Diyetten diyete, antrenman programından antrenman programına ve supplementtan supplementa atlayıp duruyordum ve bu yıllarca devam etti. Sonuç? Pek de belli olmayan son derece sıkıcı sonuçlar almıştım ve uzundur olduğum yerde sayıyordum. 

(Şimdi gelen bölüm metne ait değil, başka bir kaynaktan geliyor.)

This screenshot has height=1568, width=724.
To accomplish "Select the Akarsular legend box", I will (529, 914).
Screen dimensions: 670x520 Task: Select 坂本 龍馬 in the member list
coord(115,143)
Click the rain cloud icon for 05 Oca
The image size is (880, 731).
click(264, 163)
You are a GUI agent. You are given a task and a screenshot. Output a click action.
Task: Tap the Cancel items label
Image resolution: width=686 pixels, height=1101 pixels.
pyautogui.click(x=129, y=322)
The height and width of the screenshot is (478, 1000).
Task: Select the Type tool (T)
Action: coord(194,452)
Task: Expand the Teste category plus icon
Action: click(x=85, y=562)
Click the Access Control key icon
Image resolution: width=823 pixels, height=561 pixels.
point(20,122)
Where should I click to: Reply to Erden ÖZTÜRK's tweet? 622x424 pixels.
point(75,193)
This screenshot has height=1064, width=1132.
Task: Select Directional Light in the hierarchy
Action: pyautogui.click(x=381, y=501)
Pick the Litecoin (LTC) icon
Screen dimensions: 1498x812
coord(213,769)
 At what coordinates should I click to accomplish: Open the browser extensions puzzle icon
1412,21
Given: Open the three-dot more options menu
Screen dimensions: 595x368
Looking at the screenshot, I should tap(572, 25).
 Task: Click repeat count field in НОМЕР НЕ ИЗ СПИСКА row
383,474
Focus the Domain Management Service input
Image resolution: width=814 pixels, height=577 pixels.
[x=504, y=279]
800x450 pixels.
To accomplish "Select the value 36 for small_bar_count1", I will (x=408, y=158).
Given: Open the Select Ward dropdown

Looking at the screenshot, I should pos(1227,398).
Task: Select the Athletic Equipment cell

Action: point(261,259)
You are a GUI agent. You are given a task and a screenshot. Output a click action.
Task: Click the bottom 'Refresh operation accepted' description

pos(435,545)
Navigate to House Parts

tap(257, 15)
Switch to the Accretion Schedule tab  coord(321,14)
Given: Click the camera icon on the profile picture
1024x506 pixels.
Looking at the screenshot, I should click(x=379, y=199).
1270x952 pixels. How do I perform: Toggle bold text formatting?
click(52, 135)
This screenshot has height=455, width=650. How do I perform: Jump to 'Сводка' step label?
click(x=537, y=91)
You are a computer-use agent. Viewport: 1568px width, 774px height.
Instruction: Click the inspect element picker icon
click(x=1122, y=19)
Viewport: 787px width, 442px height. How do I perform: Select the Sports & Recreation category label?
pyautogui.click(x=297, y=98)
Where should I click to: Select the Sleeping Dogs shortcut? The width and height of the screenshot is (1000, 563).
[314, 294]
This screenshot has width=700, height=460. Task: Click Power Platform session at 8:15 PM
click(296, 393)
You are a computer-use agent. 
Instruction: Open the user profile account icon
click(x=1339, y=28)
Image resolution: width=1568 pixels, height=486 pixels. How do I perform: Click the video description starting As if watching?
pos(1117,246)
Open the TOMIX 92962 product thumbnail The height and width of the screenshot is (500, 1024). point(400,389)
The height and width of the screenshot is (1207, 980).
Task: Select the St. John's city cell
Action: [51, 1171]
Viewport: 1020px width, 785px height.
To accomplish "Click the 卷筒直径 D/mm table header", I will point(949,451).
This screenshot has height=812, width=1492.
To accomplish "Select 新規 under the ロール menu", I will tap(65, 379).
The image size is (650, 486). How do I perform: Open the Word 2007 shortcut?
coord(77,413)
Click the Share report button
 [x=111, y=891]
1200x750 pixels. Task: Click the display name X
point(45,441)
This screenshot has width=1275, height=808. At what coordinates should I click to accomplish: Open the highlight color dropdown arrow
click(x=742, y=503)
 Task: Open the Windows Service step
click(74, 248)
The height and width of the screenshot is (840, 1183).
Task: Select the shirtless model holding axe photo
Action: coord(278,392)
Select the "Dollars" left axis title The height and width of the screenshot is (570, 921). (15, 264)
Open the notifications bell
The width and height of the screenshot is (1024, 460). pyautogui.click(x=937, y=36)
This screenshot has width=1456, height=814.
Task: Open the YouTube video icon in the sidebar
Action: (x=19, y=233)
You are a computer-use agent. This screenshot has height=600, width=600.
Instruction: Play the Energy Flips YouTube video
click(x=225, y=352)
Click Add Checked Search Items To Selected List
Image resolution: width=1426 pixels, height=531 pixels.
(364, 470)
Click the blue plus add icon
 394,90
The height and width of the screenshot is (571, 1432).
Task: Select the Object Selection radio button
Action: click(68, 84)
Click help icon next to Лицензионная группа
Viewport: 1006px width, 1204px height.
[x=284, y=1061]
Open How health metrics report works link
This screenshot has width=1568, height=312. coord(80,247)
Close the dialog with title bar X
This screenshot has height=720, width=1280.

Daha sonra çözümü personal trainerlara başvurarak bulmaya çalıştım. Ancak bana yaptıklarımın aynısını yaptırmaya devam ettiler. Onlarla binlerce lira harcadıktan sonra hala en ufak kas ve kuvvet artışım olmadı ve hala hedeflerime ulaşmak için antrenmanlarımda ve beslenmemde ne yapmam gerektiğini bilmiyordum.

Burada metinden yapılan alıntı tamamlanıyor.